Der Bauer Viktor hat schon als Kind dem Großvater zugeschaut, wie er die „Keschtnriggl“ geflochten hat.
Sie dienen dazu, sich beim Schälen der heißen Kastanien die Finger nicht zu verbrennen. Der Keschtnriggl beschreibt ein uraltes Handwerk, das schon fast in Vergessenheit geraten ist.

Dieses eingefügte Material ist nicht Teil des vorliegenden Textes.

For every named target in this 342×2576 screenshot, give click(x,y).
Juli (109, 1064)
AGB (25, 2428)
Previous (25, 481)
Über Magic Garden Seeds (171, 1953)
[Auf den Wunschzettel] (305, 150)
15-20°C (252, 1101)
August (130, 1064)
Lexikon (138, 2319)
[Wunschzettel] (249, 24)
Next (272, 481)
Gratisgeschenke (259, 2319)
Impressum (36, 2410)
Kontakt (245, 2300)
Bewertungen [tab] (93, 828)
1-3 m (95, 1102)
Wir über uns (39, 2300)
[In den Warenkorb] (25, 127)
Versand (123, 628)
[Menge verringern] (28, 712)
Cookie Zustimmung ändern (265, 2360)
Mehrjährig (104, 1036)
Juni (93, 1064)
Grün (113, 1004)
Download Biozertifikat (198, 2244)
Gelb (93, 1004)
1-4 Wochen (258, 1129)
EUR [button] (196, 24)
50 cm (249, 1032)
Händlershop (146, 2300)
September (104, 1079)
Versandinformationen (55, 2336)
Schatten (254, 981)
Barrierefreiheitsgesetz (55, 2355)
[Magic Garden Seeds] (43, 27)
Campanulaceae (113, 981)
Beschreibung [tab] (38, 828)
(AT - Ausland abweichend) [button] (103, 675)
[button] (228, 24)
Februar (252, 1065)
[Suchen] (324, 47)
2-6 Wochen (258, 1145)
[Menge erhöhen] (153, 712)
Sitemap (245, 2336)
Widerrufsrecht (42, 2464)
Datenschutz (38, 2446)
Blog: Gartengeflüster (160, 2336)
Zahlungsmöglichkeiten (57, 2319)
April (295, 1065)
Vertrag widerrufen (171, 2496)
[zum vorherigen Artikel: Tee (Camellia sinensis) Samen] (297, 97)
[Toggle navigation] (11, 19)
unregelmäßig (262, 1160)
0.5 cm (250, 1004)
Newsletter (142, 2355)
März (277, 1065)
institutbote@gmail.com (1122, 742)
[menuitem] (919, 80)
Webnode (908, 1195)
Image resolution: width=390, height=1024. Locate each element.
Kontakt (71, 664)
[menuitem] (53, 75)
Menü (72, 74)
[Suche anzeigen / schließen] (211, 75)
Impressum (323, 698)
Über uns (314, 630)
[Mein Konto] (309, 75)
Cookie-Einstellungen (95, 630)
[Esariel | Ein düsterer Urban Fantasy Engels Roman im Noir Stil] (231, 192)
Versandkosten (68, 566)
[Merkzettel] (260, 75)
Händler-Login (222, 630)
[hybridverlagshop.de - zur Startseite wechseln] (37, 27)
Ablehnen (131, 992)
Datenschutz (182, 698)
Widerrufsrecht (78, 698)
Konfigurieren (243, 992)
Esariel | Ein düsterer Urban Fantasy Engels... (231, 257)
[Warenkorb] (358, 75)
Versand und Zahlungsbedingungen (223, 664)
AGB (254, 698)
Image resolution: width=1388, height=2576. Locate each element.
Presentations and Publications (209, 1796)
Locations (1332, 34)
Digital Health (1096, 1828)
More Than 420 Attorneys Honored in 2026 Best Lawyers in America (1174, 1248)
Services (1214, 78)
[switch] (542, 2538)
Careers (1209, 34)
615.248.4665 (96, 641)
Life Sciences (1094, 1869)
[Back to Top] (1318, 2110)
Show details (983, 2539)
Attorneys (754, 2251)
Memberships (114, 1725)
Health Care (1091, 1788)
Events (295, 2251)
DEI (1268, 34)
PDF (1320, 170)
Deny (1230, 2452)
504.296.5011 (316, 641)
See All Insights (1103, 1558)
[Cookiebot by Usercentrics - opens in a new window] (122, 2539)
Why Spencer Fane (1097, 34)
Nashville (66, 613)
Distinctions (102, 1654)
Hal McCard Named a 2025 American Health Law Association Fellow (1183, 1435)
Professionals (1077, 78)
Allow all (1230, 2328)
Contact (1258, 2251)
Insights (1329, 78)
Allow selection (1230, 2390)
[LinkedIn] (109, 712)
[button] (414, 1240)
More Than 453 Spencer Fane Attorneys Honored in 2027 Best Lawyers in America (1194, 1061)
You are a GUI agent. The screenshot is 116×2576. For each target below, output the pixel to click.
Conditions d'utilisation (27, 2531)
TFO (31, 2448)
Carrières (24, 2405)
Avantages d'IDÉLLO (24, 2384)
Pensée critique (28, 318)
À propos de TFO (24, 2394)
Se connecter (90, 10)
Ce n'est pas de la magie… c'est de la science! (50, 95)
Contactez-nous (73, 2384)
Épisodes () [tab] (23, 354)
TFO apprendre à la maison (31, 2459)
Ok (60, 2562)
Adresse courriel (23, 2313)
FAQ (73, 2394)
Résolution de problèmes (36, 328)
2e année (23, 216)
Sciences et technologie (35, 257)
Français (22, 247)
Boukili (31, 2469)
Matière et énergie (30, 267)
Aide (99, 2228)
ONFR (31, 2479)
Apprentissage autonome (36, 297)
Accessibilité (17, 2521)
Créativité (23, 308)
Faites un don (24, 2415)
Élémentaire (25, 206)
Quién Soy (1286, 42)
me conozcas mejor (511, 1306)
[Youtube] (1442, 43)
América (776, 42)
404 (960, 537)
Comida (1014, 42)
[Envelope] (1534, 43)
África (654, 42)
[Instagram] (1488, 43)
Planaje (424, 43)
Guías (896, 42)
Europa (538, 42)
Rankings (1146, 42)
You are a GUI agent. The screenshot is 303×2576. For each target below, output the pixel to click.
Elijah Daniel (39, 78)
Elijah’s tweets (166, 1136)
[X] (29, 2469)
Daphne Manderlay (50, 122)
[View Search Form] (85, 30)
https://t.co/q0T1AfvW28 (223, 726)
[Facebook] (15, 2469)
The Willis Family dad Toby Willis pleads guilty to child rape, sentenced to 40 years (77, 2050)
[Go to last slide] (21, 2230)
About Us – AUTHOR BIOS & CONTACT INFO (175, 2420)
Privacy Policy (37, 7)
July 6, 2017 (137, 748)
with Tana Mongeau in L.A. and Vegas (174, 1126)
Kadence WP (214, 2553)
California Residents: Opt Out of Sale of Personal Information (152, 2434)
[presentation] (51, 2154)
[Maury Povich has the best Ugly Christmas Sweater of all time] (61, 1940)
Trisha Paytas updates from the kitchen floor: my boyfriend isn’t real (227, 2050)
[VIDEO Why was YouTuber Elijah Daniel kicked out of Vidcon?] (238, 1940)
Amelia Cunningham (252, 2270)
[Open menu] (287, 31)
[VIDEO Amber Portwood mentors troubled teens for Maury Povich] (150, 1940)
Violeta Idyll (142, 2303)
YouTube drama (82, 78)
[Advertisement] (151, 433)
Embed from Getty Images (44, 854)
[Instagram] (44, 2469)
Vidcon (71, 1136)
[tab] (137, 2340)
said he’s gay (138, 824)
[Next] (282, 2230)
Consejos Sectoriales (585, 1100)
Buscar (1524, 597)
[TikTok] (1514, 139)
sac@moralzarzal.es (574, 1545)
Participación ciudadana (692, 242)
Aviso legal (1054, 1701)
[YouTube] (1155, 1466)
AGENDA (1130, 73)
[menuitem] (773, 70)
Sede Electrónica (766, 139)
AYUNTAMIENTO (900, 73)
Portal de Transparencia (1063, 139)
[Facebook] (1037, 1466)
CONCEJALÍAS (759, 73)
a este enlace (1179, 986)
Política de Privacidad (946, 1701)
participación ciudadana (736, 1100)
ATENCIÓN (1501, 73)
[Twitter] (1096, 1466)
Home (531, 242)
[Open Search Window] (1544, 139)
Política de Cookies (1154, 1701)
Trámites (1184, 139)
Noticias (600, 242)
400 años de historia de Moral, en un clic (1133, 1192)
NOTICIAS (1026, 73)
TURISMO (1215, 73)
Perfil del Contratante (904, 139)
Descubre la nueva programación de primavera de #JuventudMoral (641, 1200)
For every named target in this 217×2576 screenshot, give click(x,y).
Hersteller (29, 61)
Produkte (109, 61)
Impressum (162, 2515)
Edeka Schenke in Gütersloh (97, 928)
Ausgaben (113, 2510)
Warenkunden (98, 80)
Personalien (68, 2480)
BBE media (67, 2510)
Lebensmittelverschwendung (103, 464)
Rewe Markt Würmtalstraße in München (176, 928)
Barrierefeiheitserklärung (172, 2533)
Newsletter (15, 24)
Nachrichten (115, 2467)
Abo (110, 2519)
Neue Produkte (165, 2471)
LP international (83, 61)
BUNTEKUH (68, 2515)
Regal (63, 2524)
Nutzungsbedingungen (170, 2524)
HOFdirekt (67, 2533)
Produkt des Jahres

„Keschtn san koane Maroni“, stellt Viktor gleich fest, als er uns von dem Brauchtum erzählt. „Keschtn san Kastanien, die man essen kann“, spricht der Bauer weiter. Gut, aber was ist denn jetzt ein Riggl? Ganz einfach – es sind korbähnliche Gebilde zum Schälen der süßen Kastanien, wenn sie heiß sind. Es ist schon Jahrzehnte her, dass der Viktor seinen ersten eigenen Keschtnriggl geflochten hat.

So spannt er einen ungefähr 70 cm langen Stecken aus dem Holz der wilden Kastanie in der Hobelbank ein und schneidet ihn zweimal der Länge nach durch. Die Griffenden werden nicht eingeschnitten. „Jetzt sind 4 Rippen entstanden – die bind i mit Draht zusammen. Mit einem Holzstück drück ich’s in der Mitte auseinander. Der Steckn darf keine Äste haben – sonst bricht er auseinander“, so der Bauer. Dann spannt der Viktor nach und nach weitere dreizehn Rippen dazu, die er festnagelt. Schließlich werden noch Längsrippen eingeflochten. In der Mitte wird das Einfüllloch ausgespart

Als es finster wird, holt uns der Bauer zu seiner Feuerstelle und stellt eine Rein mit den Kastanien drauf, damit sie gar werden. Nach einiger Zeit füllt er sie dann in den Keschtnriggl. „Der Korb riggelt sie jetzt“, demonstriert der Viktor während er den Riggl sanft horizontal wiegt. Würde er die Kastanien schütteln, würden sie sofort aus der Öffnung fallen. So aber lösen sich die Schalen von den Früchten und fallen durchs Geflecht. Als wir sie kosten, stellen wir gleich fest, dass das keine gewöhnlichen Maroni sind, wie der Viktor schon sagte. Sie sind viel weicher und süßer – etwas Besonderes eben – so wie das alte, fast vergessene Brauchtum der Bauern.